Employee Misclassification May Implicate Tax, Employment Laws

One of the most basic provisions in an employment agreement is the classification of a newly hired individual as an independent contractor or a full- or part-time employee.

Yet a recent article suggests that some employers may have wrongly designated employees as independent contractors as a tax-saving strategy during the recent recession. According to one estimate, that designation may reduce an employer’s labor costs by as much as 30 percent. The savings come from both employment taxes and health benefits.

With that savings incentive, it’s perhaps not a surprise that some companies may be tempted to designate full-time workers as independent contractors. The construction industry may be particularly susceptible to this misclassification practice. Unfortunately, the practice hurts both state governments and individual employees. States depend on payroll taxes for their revenue. Employees falsely designated as independent contractors, in turn, may be double-billed for taxes that were already withheld from their payroll.

Many states are investigating alleged instances of this misclassification.
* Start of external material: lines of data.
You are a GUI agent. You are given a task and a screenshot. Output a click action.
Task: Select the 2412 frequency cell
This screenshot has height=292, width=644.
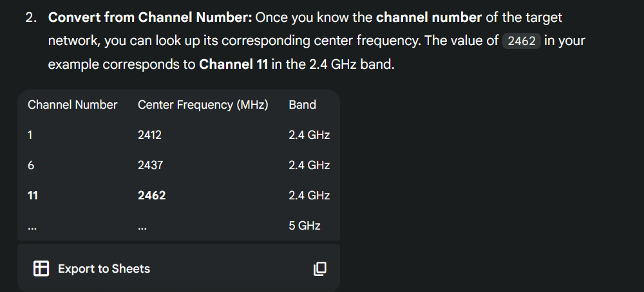click(149, 135)
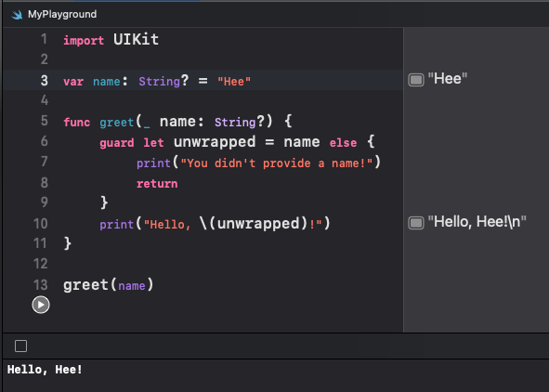Select line number 3 in the gutter
Image resolution: width=549 pixels, height=392 pixels.
[x=44, y=81]
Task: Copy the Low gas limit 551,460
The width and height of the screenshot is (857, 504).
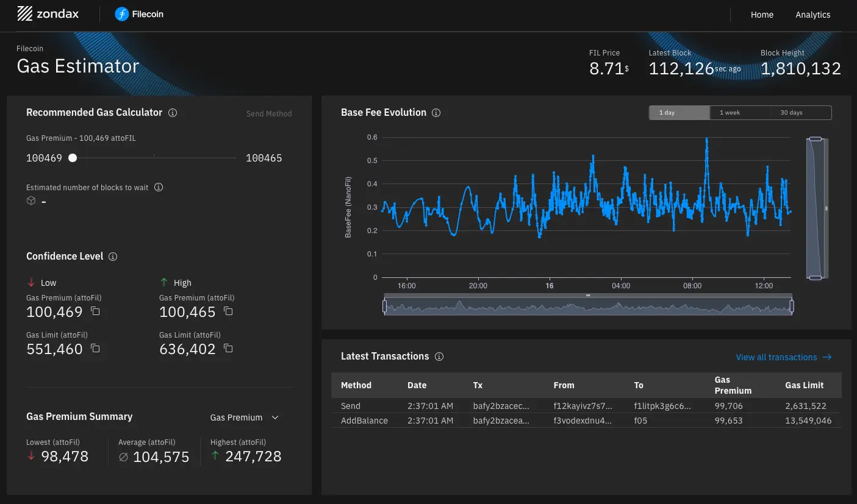Action: (x=95, y=349)
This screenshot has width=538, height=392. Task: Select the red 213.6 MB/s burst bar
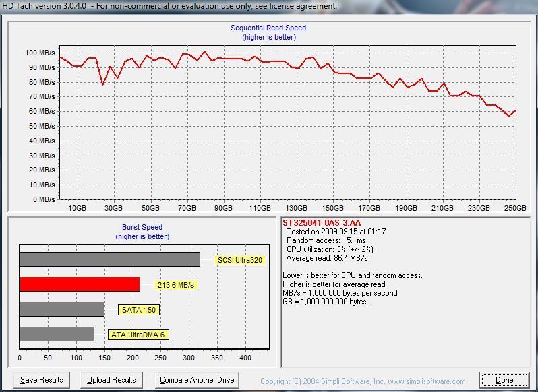point(80,284)
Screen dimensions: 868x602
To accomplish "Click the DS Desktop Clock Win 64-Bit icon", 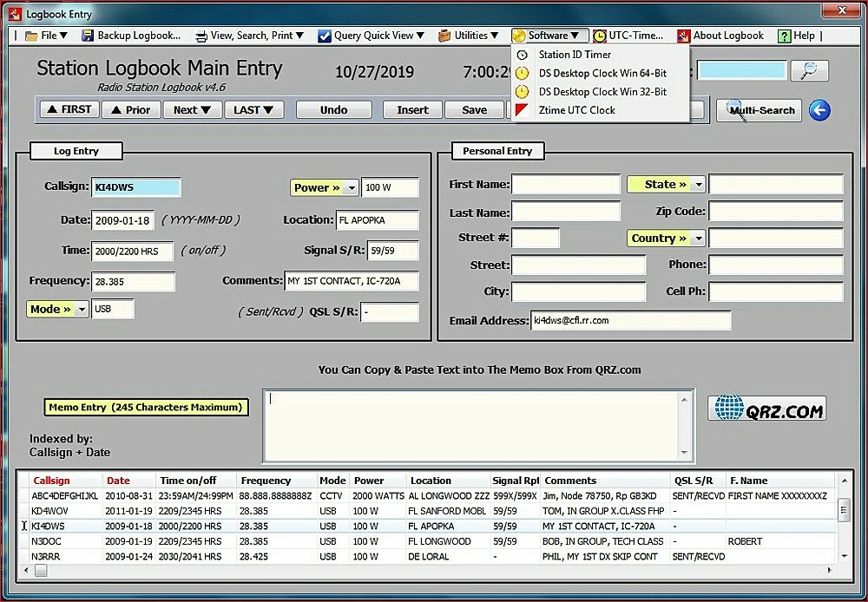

In fact, 30 states currently have laws regarding worker misclassification, representing an increase from only 23 states in 2010. An employment law attorney might advise that an effective safeguard against such an investigation is clear language in an employment contract.

With the help of an attorney, an employment agreement can clearly set forth all material terms, includes job duties, wages, and worker classification as an independent contractor or full- or part-time employee. Of course, such contracts may need to be customized for particular job openings, but an attorney might ensure that any modifications comport with existing laws and avoid ambiguity for employer and employee alike.